「2-プロピルヘプタノール」

C4系モノマー

この製品はC10アルコールです。世界的にはそこそこの需要(約65万トン)の規模の製品なのですが、日本での生産及び需要は全く存在しません。一方でこの製品の供給者はBASF、EVONIK、PERSTORPと限られた世界の数社のみの製品です。言葉の定義はSigma Aldrich社から引用します。

2-プロピルヘプタノール(2-Propylheptanol、略称: 2PH)は、                 化学式 C₁₀H₂₂O で表される分岐鎖を持つC10脂肪族アルコールです。主に、フタル酸などと反応させてポリ塩化ビニル(PVC)用の高性能な可塑剤を合成するための重要な中間体として使用されるほか、潤滑油や接着剤向けの原料としても利用されています。

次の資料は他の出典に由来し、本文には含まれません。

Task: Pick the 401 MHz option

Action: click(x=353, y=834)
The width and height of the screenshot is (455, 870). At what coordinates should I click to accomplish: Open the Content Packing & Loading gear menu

原料のブテンからアルコールまでの製造フローは以下の通りです。ブテンをオキソ反応させてペンタナール(C5)とします。このペンタナールを二量化してC10のアルデヒドに転換。更に水素添加することでC10のアルコールに誘導します。(以上別稿にて投稿しますが2-エチルヘキサノール製造と同様の製造フローと言えます)

上記フロー図では1-ペンタナールのみを示しましたが、実際の運転では様々なC5異性体が生成しますし、C10アルデヒドについても同様です。

最後に2PHの市場概要について述べていきます。構造的にはイソノニルアルコールと同様に可塑剤向けを中心とした用途に展開されています。同じく分岐アルコールである構造を活かした製品展開がなされている模様です。なお、可塑剤向けはフタル酸系のDPHPのみの展開です。

DPHPの用途は優れた耐候性、耐熱性を有していることから電線被覆や自動車内装に使用が広がっています。